Daunte Wright's aunt: 'We're being murdered and it's always a mistake'

Hundreds of people attend the funeral of Daunte Wright, as his aunt talks to ITV News US Correspondent Emma Murphy about the pain the family is going through

The aunt of a black man shot dead by police in Minneapolis has spoken movingly to ITV News about the pain of losing her nephew.

Daunte Wright, 20, was killed during a traffic stop on April 11 - nearly a year after George Floyd was killed in the same city.

The officer who shot Mr Wright, Kimberly Ann Potter, said she believed she was using a Taser instead of a gun and has since been removed from the Minneapolis police force. She has been charged with second-degree manslaughter.

"You have so many emotions that go through you. And it all comes back down to the colour of my skin," Naisha Wright said.


  • 'We're being murdered for unjust things and it's always a mistake': Aunt of black man shot dead opens up about her heartbreak of losing her nephew


"The colour of their skin. We're hated from birth and we can't control how we come into this world. Only God has that control.

"But because of the colour of my skin I'm taken out for no reason. We're being murdered for unjust things and it's always a mistake.

"It's always 'let's find out what they did in their life'. But you're forgetting that we're human. We're people as well."

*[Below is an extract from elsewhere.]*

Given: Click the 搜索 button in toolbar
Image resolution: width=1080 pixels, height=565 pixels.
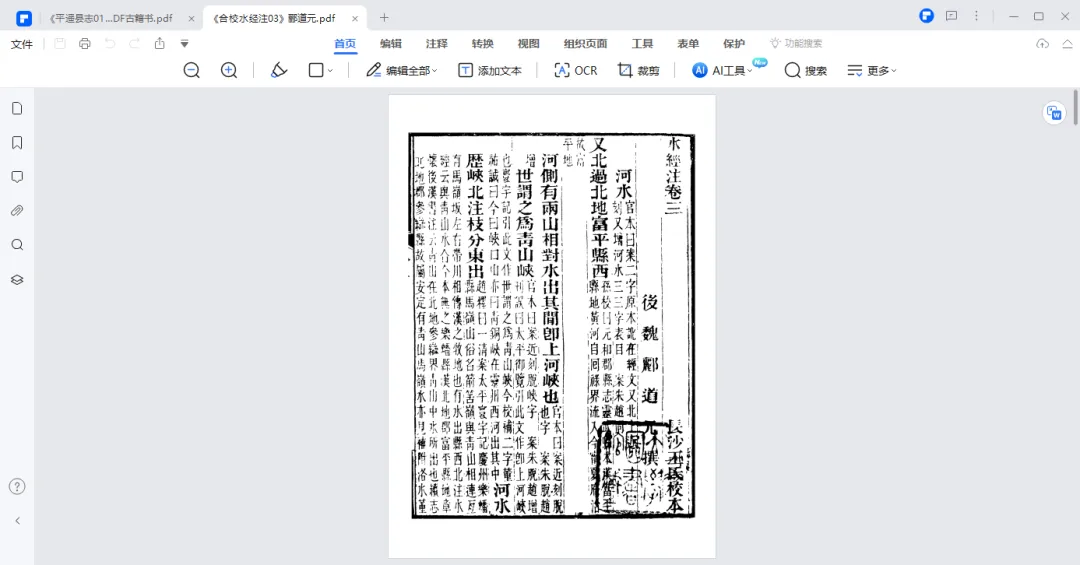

Daunte Wright (pictured top) was shot dead on April 11. Credit: AP

Ms Wright, who will attend her nephew's funeral on Thursday, said she did not believe his death was an accident.

"That's not a mistake. A Taser, bright yellow. A gun, black, dark. Taser eight ounces, pistol two. Dominate side, non-dominate side. "A mistake would be me knocking over a glass of water. I can clear that up. I don't buy that. "I hope the whole world sees that as well."

Protesters confronted police over the shooting death of Daunte Wright at a rally at the Brooklyn Center Police Department. Credit: Protesters confronted police over the shooting death of Daunte Wright at a rally at the Brooklyn Center Police Department.

Mr Wright's death sparked a wave of protests outside the police station and renewed ongoing demonstrations against police brutality throughout America.